Task prompt — Scan the records that follow, and whenever a line has the word "history", copy it.

Record set —
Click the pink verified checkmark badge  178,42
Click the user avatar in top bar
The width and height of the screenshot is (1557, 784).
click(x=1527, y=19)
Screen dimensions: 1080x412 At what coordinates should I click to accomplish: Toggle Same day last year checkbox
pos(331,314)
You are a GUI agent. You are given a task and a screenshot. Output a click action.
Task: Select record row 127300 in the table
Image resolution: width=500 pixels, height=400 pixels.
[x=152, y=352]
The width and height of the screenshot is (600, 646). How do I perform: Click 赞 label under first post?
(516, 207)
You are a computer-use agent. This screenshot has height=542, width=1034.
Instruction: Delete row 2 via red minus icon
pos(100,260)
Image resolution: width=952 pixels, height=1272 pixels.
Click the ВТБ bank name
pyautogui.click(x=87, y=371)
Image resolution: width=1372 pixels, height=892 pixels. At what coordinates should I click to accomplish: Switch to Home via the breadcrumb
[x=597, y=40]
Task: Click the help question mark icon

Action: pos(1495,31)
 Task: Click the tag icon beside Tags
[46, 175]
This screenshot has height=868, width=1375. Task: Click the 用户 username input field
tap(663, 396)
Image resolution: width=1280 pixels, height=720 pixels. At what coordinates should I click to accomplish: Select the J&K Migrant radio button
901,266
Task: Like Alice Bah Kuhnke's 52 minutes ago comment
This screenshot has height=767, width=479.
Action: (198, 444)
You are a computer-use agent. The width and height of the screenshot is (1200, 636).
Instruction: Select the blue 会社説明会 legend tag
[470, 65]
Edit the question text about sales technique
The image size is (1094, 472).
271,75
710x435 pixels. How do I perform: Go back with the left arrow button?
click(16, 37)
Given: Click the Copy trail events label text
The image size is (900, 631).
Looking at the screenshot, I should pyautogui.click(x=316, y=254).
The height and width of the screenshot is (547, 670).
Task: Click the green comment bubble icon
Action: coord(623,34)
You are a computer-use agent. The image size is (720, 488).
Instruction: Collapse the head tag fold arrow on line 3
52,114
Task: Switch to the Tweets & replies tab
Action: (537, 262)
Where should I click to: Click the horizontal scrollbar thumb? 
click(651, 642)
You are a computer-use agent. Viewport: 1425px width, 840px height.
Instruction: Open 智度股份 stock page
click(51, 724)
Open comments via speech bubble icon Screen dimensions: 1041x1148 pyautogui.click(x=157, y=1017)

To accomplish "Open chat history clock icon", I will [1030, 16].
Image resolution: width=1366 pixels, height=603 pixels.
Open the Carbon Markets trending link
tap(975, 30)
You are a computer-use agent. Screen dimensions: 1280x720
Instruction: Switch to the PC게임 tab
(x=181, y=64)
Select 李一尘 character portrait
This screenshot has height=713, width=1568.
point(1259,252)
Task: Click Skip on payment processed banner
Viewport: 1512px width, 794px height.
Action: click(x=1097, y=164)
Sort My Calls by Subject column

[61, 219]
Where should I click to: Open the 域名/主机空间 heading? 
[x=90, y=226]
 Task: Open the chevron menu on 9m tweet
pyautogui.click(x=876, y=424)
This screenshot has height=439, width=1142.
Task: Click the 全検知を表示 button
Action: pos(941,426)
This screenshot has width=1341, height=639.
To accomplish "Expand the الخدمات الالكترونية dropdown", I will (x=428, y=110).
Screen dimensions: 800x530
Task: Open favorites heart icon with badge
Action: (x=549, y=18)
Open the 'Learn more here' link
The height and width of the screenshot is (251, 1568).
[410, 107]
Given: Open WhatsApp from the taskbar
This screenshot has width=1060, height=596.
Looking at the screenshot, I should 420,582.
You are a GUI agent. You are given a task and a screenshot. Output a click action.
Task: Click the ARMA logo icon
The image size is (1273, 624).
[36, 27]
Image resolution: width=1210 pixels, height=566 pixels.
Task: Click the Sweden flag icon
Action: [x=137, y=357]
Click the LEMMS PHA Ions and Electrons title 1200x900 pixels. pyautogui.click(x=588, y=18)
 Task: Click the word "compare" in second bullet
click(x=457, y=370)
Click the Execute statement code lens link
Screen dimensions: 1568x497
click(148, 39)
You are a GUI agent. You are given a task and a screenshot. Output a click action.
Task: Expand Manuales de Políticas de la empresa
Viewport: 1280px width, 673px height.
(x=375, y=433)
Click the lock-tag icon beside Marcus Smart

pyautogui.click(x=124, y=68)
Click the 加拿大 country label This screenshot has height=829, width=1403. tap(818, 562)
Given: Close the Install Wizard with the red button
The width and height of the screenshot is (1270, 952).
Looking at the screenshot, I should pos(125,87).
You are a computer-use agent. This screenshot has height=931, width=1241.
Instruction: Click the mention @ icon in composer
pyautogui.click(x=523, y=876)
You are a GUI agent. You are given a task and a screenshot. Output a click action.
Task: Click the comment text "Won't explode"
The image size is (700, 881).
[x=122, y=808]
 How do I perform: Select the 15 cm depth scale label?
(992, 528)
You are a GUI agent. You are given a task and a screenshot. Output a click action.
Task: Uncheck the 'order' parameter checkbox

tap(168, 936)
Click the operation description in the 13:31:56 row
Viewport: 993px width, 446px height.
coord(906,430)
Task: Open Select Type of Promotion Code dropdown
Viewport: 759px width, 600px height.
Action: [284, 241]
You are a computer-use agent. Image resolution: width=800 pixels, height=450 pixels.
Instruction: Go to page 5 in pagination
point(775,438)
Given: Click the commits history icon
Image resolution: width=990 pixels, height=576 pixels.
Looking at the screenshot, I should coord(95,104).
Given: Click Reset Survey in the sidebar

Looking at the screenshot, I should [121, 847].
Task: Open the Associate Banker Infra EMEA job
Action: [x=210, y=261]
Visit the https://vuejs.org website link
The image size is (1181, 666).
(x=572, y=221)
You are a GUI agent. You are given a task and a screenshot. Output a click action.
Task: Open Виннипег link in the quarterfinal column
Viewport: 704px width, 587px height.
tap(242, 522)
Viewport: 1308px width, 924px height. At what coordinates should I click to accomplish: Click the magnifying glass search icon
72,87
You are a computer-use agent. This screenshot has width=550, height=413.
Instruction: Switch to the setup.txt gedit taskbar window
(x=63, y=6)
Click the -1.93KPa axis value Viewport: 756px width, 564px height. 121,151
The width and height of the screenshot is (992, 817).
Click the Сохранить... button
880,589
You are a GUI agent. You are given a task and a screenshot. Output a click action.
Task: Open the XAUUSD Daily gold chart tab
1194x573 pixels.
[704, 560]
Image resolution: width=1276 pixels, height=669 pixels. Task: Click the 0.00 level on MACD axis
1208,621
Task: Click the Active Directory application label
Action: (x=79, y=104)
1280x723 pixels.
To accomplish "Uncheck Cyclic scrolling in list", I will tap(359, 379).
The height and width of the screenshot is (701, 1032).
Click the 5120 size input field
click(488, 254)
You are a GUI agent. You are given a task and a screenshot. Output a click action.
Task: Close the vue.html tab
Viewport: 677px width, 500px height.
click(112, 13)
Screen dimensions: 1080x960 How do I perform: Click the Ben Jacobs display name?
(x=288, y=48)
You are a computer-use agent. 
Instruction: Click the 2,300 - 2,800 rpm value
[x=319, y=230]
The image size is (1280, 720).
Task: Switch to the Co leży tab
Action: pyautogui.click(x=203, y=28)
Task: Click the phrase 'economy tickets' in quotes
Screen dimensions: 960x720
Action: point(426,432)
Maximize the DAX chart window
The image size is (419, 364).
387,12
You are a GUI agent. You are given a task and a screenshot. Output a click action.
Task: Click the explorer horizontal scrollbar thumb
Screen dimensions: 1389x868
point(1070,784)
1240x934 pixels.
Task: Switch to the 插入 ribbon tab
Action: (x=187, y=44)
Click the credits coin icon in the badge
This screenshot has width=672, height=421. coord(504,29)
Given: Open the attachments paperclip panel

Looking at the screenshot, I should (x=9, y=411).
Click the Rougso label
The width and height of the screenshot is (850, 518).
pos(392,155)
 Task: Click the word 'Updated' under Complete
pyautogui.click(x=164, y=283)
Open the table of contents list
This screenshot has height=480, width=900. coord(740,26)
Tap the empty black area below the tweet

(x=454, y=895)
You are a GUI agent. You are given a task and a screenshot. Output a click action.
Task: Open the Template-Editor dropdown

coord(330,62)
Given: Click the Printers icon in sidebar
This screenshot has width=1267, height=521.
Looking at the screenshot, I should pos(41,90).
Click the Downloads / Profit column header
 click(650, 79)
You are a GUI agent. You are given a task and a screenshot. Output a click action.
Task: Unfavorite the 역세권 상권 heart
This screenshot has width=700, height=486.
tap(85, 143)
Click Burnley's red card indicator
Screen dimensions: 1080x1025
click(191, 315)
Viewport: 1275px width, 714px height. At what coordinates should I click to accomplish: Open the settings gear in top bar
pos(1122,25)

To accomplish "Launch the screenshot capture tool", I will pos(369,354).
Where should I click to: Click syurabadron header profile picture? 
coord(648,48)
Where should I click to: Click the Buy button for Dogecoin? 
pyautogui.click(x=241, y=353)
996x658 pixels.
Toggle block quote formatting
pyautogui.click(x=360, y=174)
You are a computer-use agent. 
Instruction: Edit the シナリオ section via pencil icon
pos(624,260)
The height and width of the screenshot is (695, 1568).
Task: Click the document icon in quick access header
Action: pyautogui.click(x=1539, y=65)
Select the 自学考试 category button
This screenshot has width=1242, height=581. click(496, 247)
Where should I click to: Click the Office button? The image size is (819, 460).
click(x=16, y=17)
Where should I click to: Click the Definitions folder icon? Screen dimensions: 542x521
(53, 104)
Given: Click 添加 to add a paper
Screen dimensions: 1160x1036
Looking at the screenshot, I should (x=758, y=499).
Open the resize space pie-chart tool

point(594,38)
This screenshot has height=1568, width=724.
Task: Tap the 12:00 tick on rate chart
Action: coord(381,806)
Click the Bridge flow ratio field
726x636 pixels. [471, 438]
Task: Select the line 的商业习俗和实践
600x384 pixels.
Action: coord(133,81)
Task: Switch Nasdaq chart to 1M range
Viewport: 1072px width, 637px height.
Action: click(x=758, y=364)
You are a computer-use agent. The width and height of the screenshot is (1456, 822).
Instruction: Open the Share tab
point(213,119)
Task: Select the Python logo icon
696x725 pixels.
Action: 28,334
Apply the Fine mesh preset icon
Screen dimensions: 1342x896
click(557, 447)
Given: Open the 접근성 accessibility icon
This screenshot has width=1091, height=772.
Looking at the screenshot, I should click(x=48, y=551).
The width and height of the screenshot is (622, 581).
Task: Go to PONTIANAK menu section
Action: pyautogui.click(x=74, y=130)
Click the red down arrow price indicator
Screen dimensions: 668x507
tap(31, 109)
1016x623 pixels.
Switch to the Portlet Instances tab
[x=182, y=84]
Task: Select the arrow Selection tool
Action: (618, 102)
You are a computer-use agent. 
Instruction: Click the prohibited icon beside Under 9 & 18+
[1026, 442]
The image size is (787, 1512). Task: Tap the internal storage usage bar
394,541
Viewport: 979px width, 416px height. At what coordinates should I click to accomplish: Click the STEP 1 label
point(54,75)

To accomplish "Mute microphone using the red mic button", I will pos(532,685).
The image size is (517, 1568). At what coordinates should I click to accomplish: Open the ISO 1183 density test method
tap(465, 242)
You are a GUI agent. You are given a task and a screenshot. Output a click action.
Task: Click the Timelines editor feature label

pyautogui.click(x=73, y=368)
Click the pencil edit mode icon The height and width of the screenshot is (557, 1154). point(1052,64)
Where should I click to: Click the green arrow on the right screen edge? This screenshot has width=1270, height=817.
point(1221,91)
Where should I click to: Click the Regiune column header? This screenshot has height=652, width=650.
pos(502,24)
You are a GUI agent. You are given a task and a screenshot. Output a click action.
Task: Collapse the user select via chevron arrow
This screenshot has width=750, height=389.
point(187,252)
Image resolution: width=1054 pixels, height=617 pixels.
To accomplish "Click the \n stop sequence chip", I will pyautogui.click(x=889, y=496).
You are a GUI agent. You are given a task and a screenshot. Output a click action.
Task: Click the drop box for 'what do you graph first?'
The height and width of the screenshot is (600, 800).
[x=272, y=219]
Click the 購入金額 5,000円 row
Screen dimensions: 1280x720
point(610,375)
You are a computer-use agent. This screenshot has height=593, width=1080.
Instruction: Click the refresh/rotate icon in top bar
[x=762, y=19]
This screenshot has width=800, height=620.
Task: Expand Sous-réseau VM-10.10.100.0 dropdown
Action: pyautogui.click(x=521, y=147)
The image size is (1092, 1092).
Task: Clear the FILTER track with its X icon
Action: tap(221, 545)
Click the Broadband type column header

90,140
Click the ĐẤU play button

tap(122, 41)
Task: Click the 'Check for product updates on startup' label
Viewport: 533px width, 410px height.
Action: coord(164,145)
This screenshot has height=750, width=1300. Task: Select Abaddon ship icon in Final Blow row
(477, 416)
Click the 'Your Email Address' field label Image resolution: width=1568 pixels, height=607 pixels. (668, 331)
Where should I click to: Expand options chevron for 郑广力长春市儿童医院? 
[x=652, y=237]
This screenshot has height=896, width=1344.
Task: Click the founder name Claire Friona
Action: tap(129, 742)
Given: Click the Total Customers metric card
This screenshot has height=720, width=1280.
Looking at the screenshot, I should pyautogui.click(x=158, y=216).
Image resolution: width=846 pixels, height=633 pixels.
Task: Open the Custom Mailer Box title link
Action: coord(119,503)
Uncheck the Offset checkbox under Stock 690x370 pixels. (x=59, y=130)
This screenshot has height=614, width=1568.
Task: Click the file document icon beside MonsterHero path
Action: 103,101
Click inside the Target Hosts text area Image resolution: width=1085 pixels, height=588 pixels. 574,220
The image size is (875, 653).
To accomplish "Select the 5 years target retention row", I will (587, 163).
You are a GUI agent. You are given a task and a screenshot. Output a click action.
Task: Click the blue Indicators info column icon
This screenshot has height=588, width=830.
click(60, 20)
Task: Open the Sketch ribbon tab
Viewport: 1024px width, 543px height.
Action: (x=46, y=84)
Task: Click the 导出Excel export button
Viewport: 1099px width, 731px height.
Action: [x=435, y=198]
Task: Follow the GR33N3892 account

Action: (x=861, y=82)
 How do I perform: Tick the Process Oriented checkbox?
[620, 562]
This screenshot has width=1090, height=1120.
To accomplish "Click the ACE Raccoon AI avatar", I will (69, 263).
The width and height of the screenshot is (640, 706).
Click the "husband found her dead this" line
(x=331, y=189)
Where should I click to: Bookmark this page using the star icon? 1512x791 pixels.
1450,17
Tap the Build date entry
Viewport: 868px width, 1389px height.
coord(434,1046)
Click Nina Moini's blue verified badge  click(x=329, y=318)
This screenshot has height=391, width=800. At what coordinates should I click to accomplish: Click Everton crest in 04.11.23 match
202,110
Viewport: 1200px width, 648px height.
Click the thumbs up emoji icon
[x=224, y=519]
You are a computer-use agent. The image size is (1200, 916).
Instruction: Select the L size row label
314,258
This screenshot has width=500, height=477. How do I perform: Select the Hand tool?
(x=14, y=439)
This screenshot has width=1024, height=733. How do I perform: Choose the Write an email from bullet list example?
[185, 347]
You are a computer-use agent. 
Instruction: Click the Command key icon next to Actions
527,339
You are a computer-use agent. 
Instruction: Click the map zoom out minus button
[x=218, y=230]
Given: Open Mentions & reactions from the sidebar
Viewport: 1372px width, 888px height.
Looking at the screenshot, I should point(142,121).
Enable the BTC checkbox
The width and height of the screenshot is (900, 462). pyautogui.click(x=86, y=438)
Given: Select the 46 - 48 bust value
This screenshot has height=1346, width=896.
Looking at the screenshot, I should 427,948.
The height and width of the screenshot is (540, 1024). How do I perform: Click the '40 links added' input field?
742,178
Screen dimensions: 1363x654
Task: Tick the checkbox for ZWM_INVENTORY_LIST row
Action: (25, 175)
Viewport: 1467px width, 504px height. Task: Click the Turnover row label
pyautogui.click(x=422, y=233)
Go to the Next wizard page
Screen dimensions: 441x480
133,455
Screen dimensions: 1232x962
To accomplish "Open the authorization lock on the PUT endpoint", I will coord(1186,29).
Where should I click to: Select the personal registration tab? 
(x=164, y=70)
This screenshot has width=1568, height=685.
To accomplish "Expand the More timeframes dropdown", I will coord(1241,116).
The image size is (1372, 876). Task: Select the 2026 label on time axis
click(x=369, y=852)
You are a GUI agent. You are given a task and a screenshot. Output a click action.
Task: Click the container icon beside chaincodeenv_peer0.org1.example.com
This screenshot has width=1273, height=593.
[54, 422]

The answer —
To accomplish "Open chat history clock icon", I will [1030, 16].
Given: Click the commits history icon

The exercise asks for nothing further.